▶ _Action item_: Retype, without changes or pictures, only the lines that begin at the one containing "Instruction: Switch to the 已结列表 tab" and end at the last line of the records that follow.

▶ _Information supplied_:

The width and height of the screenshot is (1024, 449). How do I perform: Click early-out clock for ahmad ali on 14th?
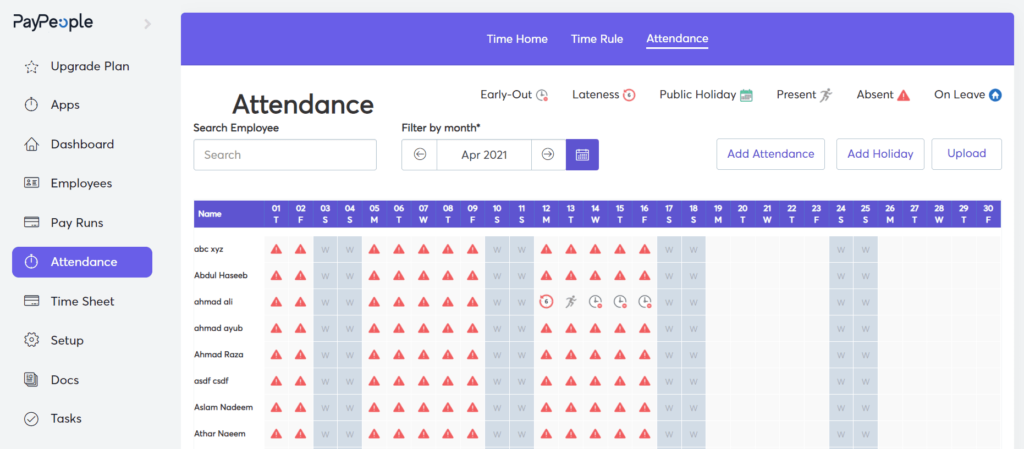(595, 302)
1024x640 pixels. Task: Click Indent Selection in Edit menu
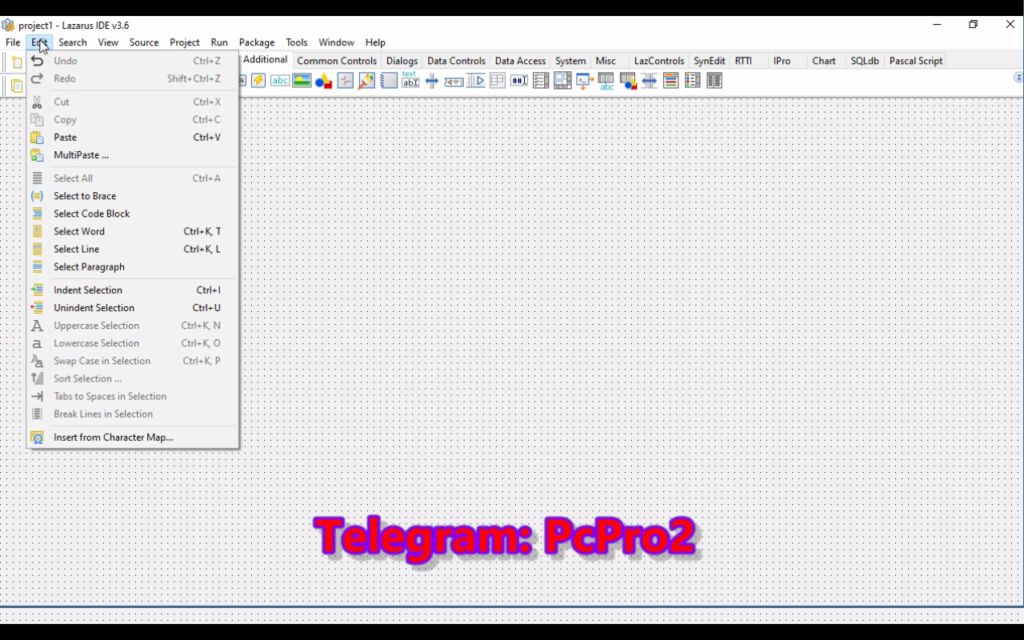[88, 290]
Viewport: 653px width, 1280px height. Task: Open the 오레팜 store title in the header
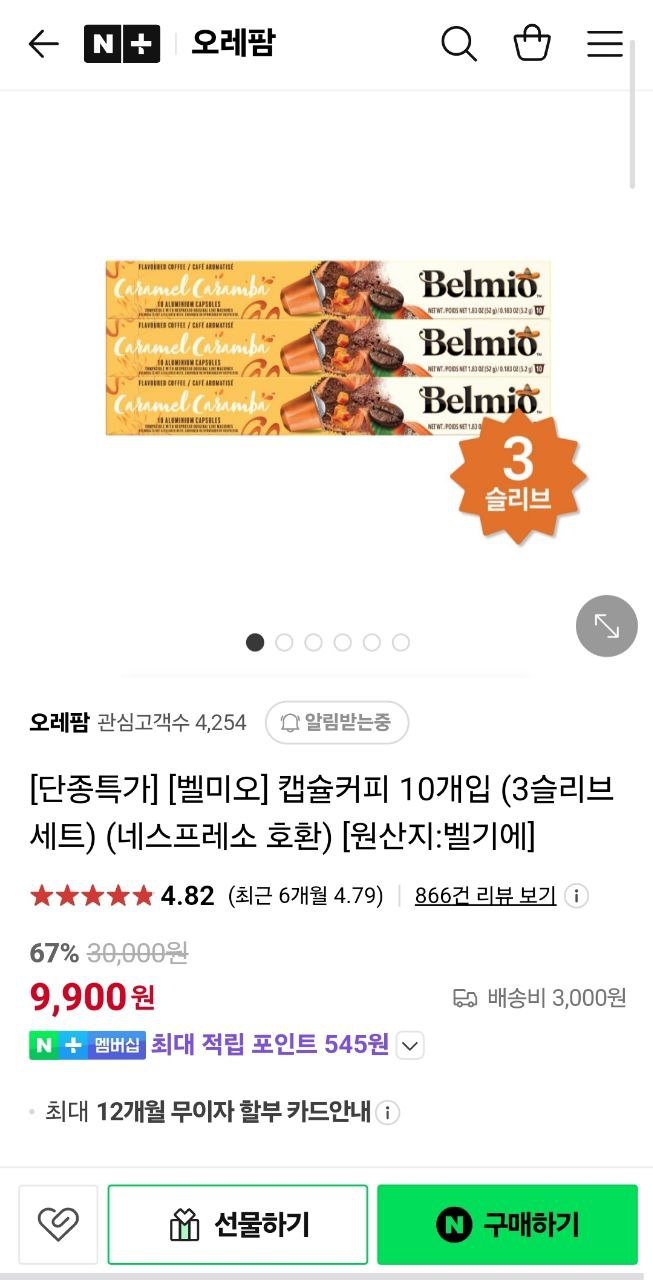pyautogui.click(x=233, y=44)
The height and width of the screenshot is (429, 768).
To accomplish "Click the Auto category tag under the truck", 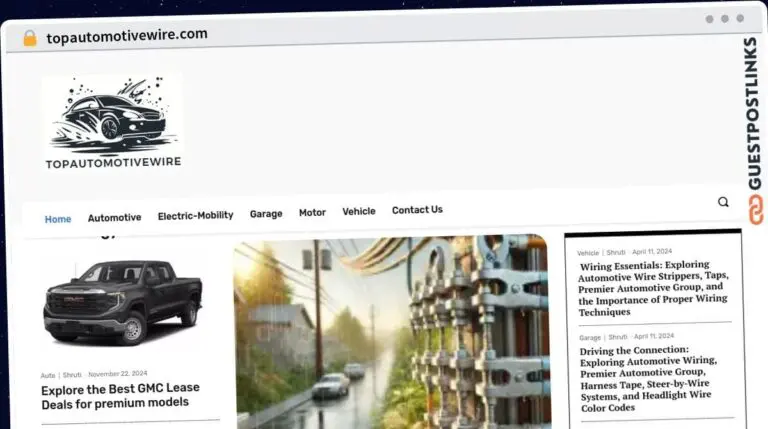I will (x=48, y=375).
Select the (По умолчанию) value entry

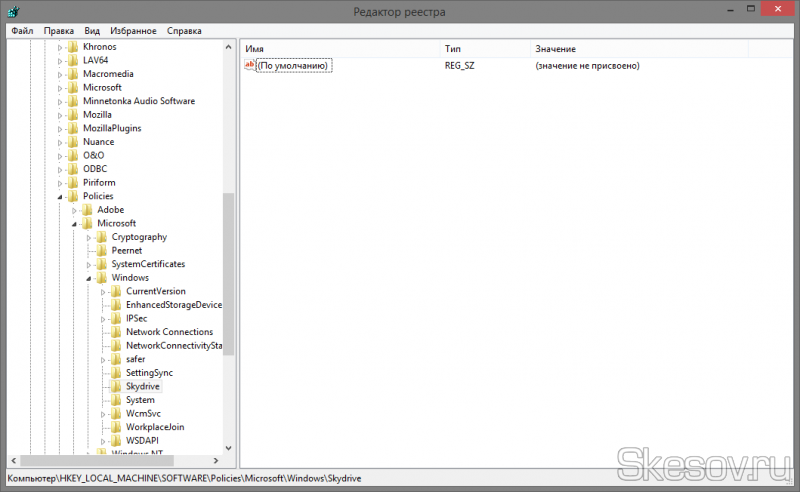(x=293, y=65)
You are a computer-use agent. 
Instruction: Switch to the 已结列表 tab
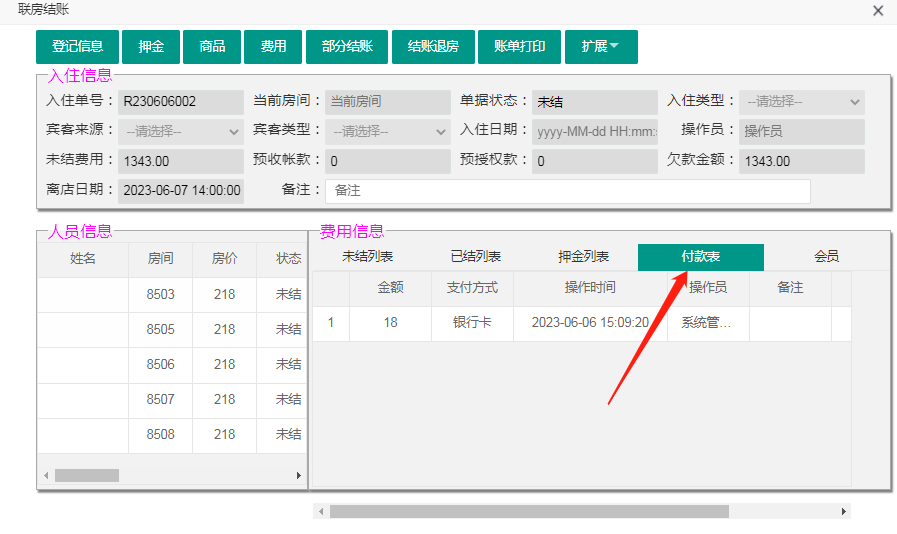(476, 257)
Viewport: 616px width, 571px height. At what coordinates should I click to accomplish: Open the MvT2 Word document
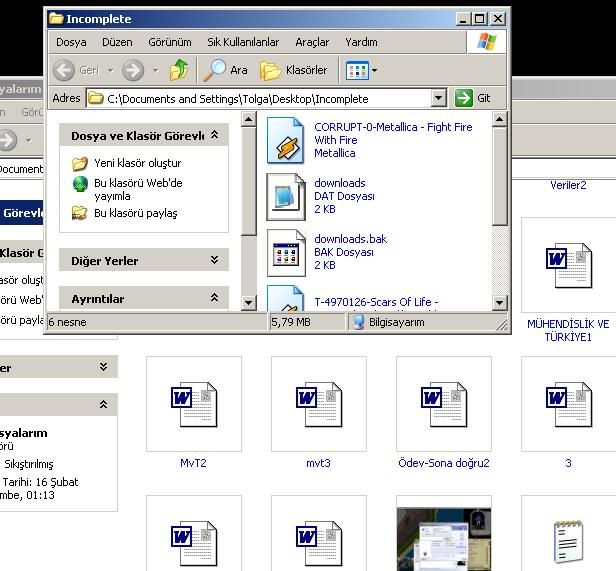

▶ _Result of this exercise_:
Instruction: Switch to the 已结列表 tab
(476, 257)
Viewport: 616px width, 571px height. At what coordinates should I click to accomplish: Open the MvT2 Word document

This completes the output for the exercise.